**PROBLEM REQUIREMENTS:**
Return only the lines of the data below from the line with "Open 기업뉴스 navigation tab" up to and including the line with "Given: Open help", exactly as written, with the pictures omitted.

┄┄┄┄┄┄┄┄┄┄┄┄┄┄┄┄┄┄┄┄

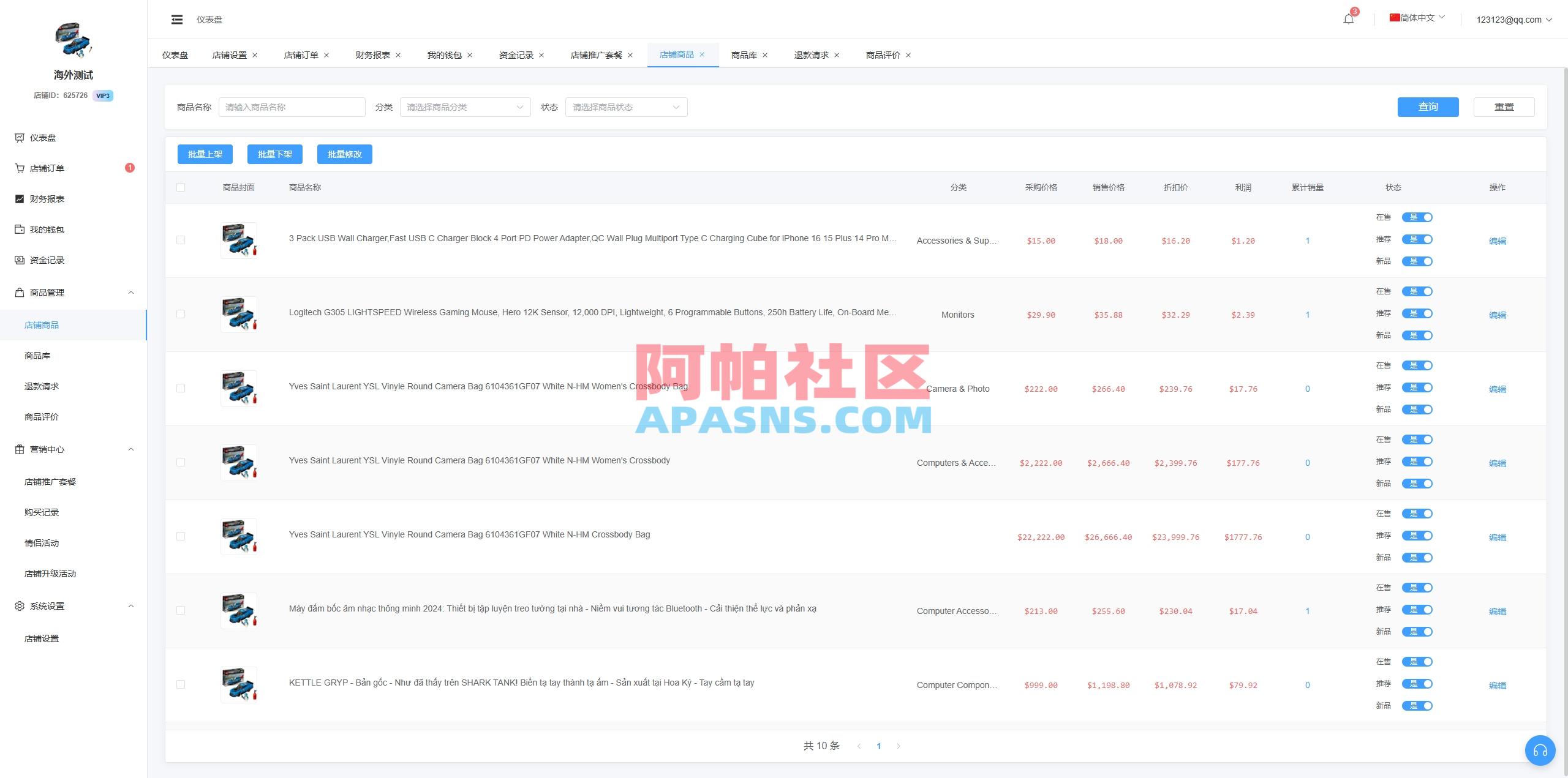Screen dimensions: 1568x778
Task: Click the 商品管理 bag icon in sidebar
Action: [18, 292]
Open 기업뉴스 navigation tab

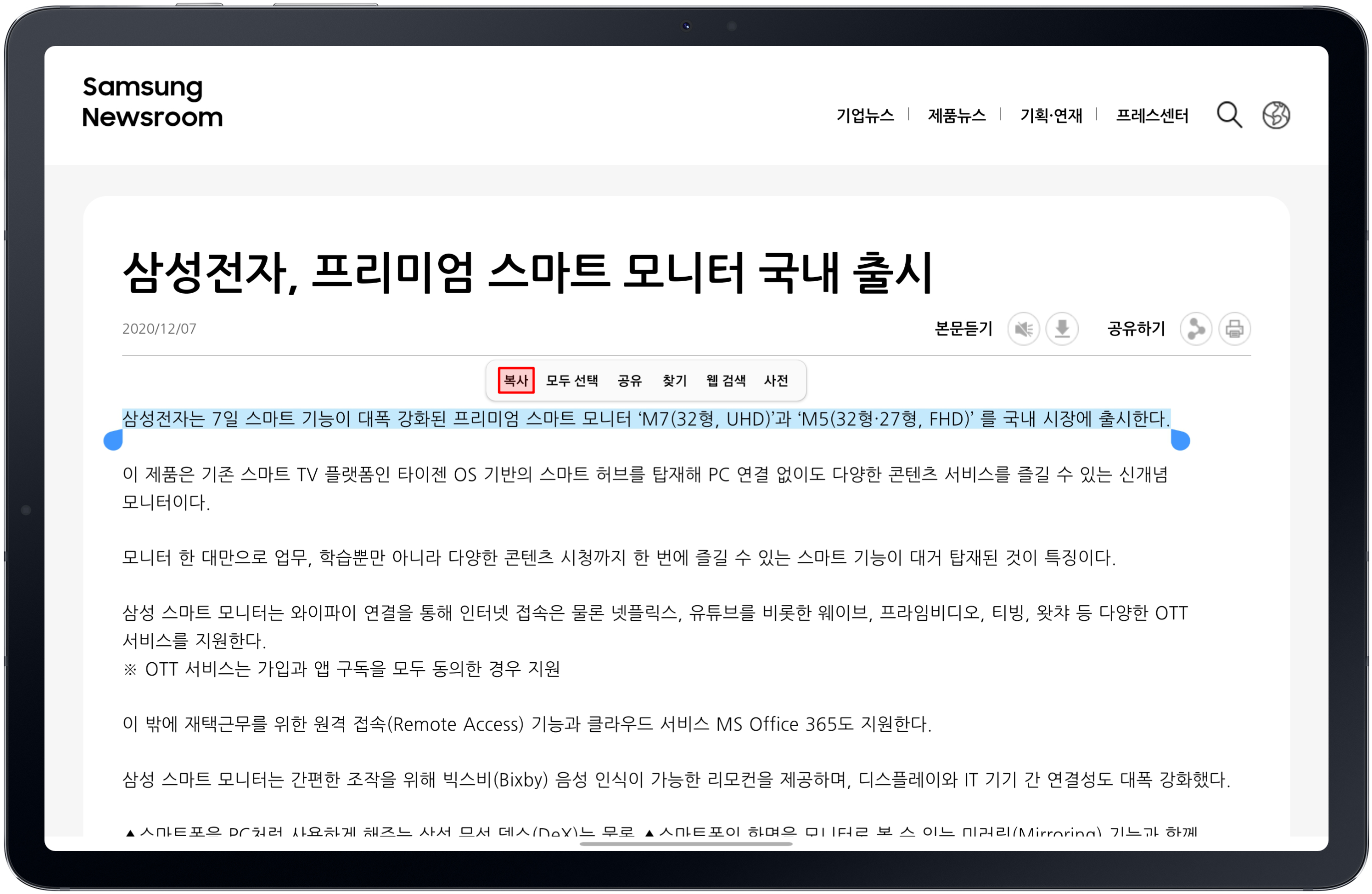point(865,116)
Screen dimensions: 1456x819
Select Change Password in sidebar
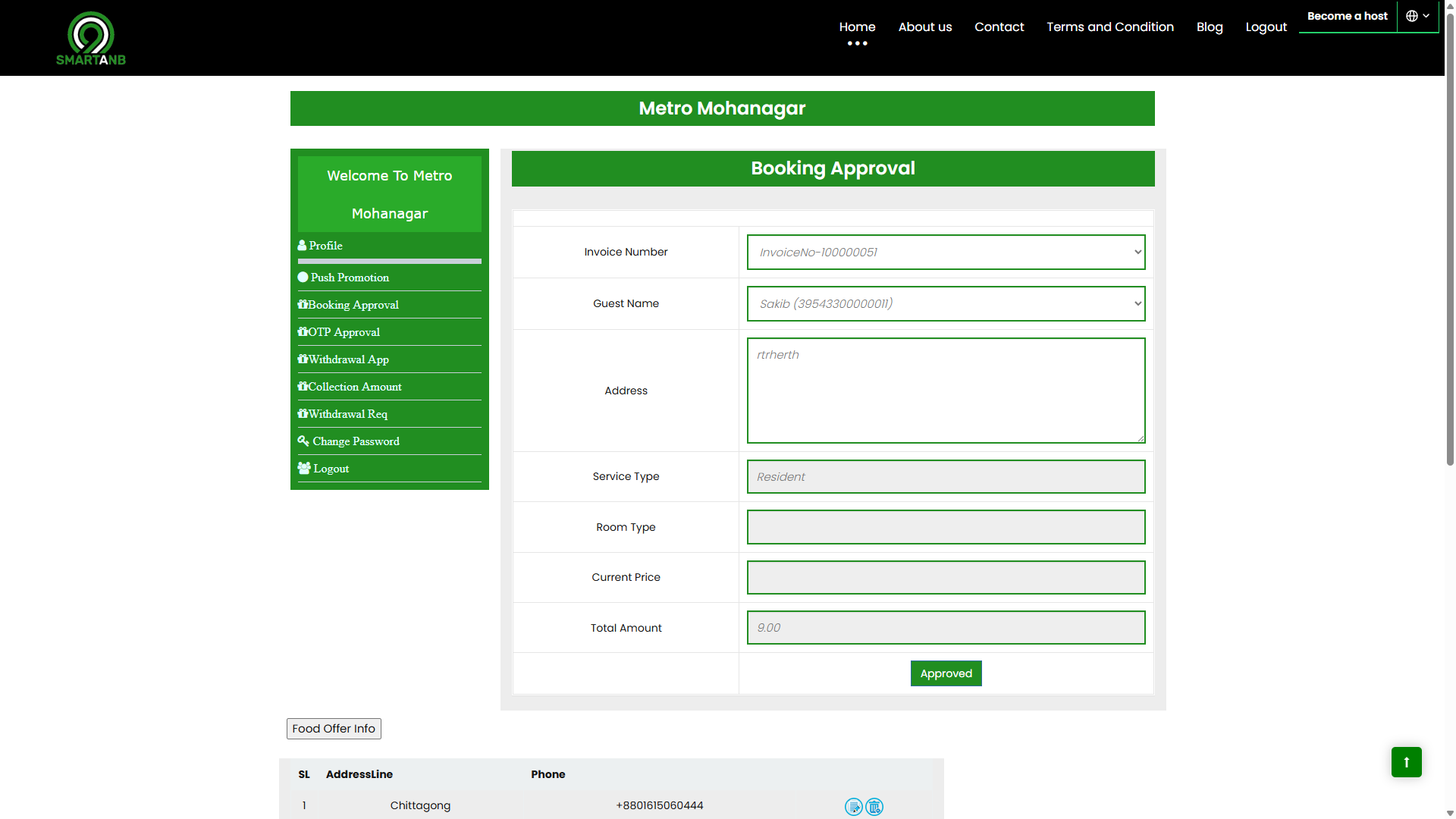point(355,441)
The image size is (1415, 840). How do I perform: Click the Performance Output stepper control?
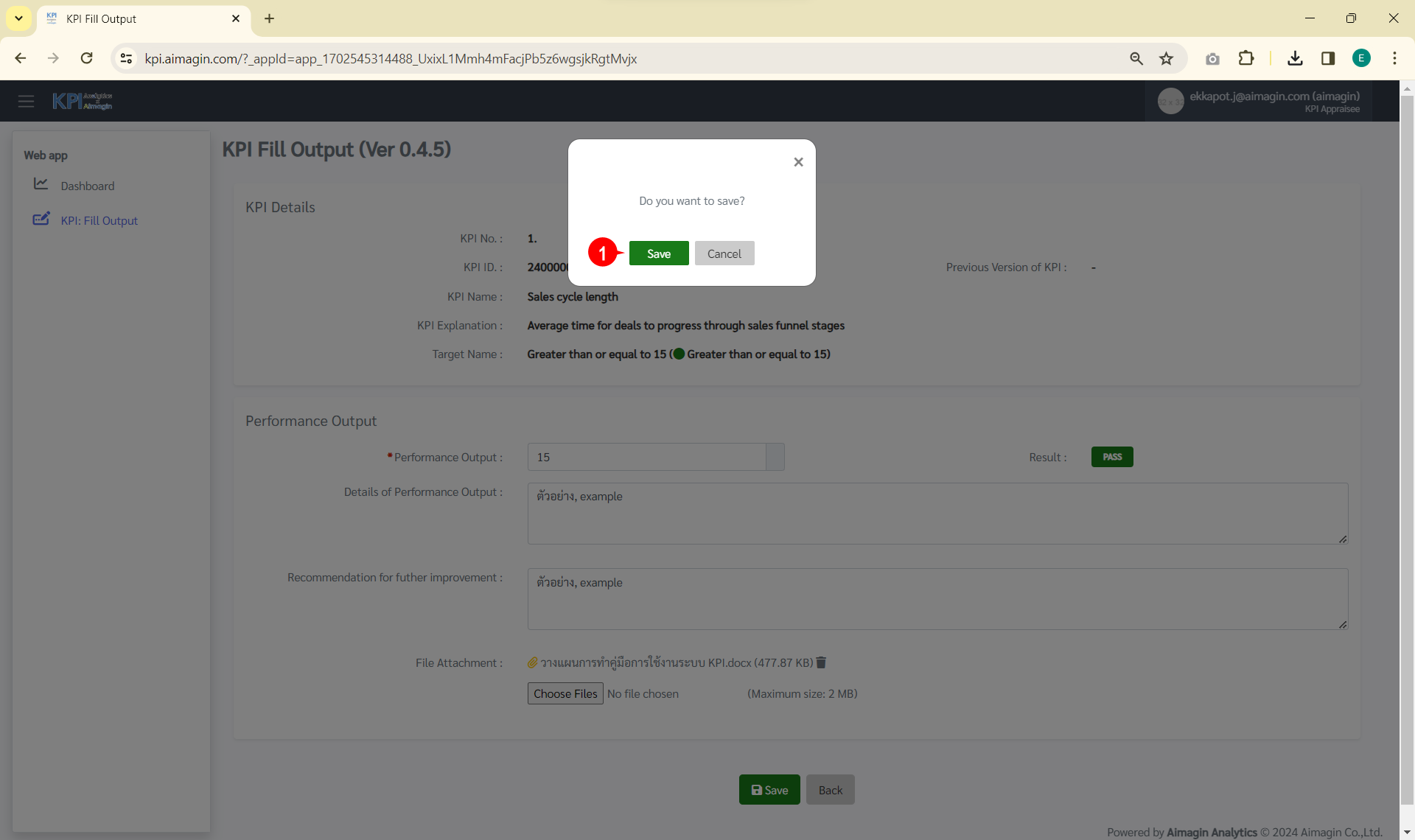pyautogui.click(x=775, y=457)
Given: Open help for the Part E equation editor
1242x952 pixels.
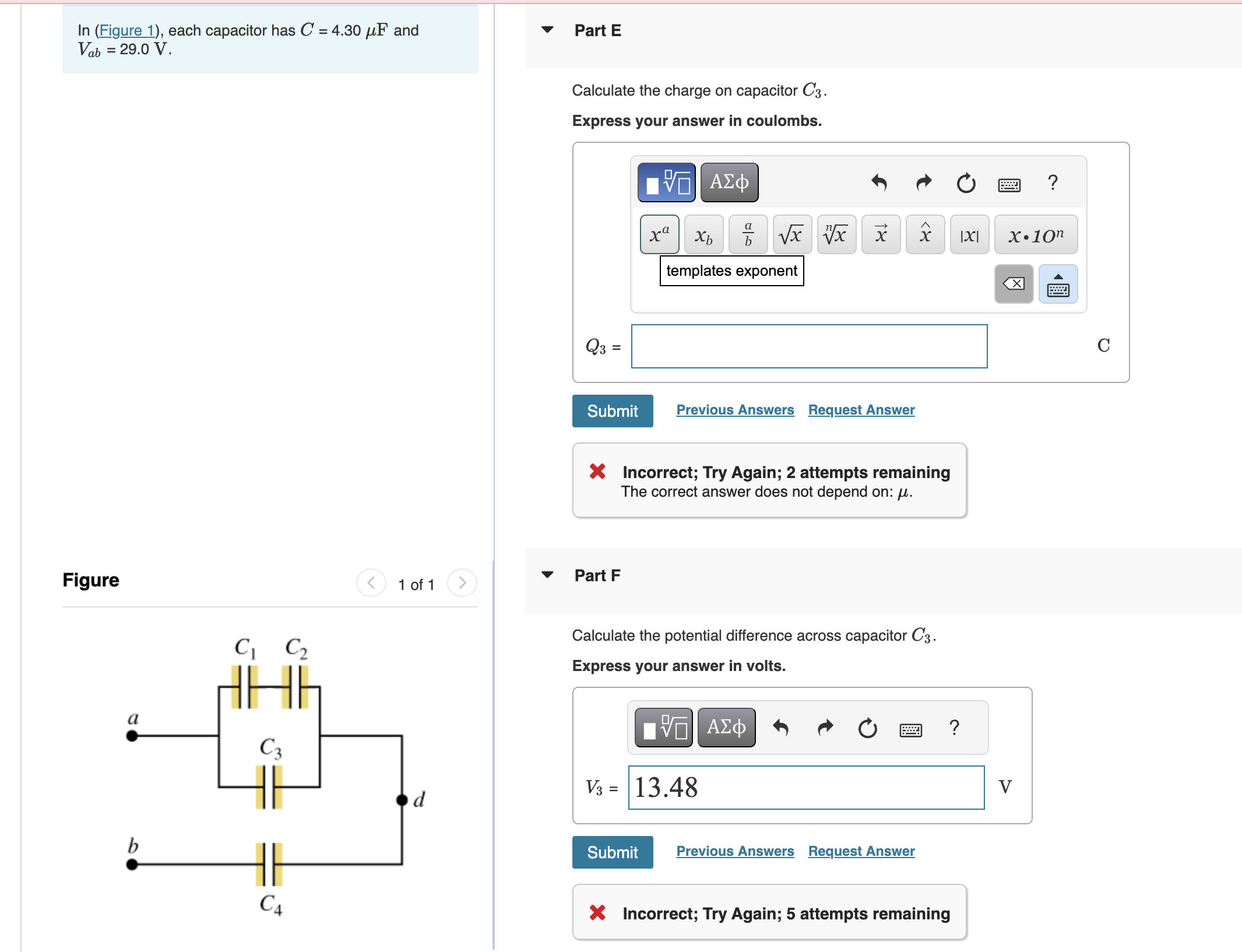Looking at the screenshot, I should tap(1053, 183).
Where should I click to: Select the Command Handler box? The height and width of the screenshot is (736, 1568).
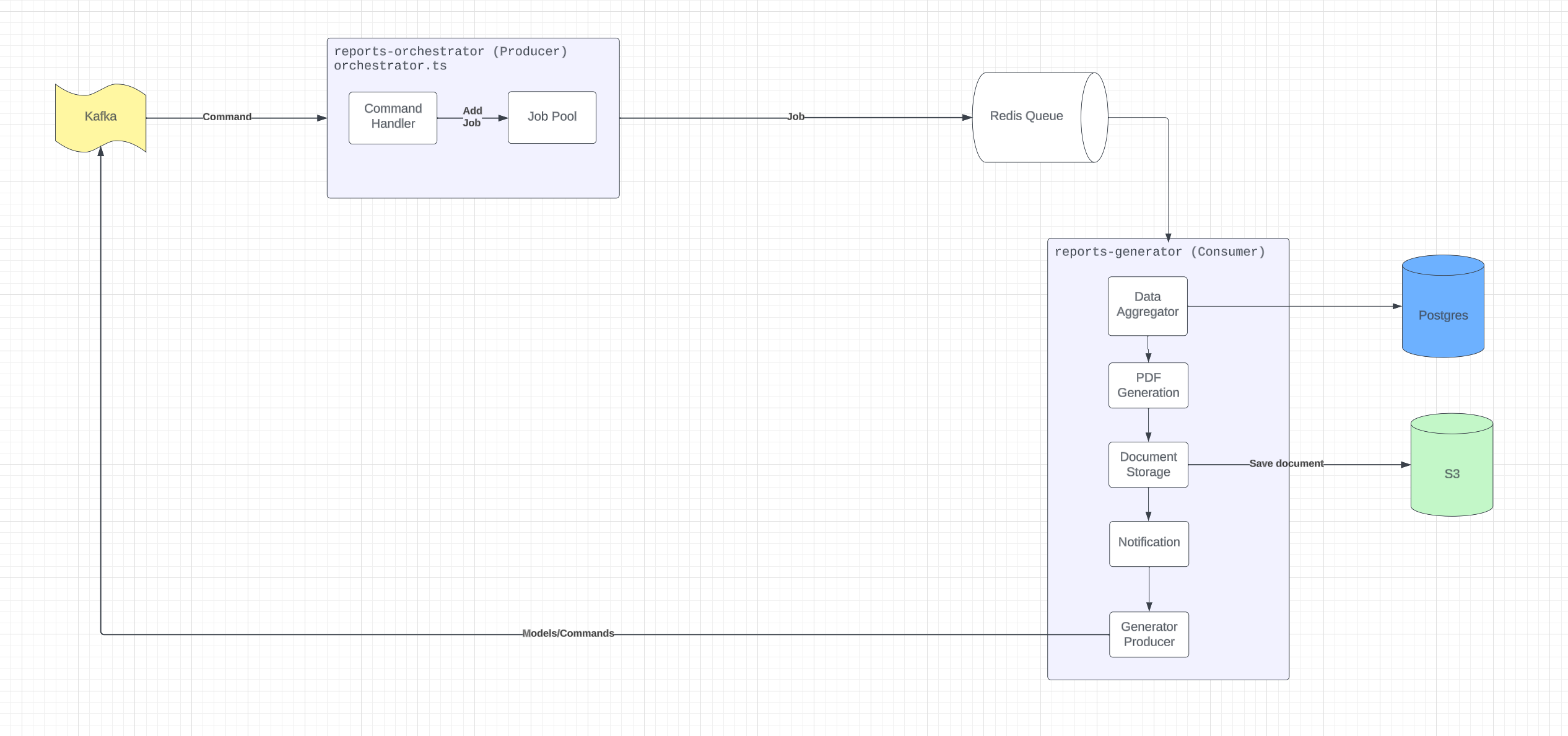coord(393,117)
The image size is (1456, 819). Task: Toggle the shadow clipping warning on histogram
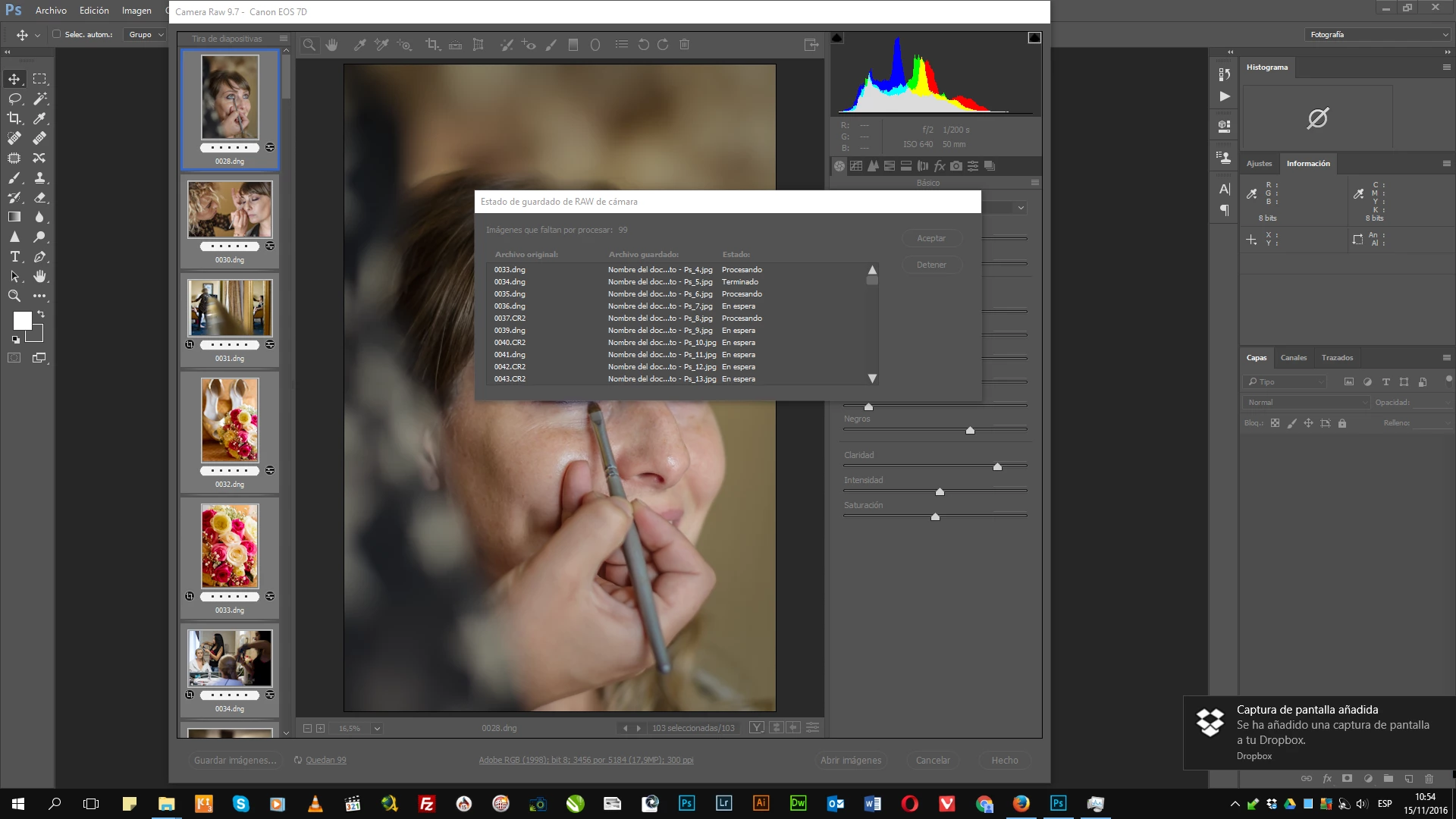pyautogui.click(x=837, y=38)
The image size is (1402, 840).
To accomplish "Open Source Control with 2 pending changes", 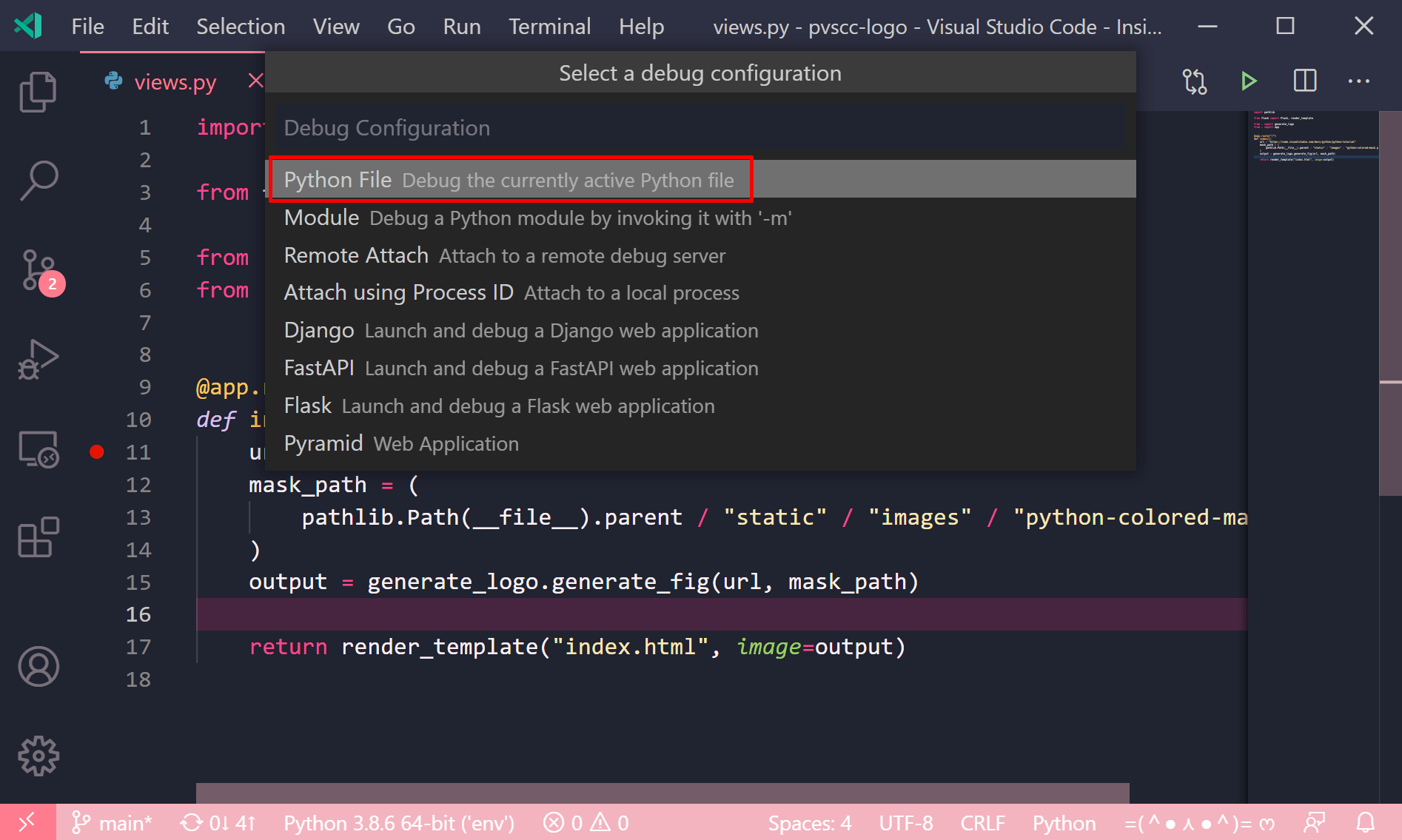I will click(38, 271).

┄┄┄┄┄┄┄┄┄┄┄┄┄┄┄┄┄┄┄┄

**ANSWER TO THIS TASK:**
Open 기업뉴스 navigation tab

point(865,116)
Screen dimensions: 1456x819
Select Change Password in sidebar
point(355,441)
The image size is (1415, 840). How do I perform: Click the Performance Output stepper control?
pyautogui.click(x=775, y=457)
Given: Open help for the Part E equation editor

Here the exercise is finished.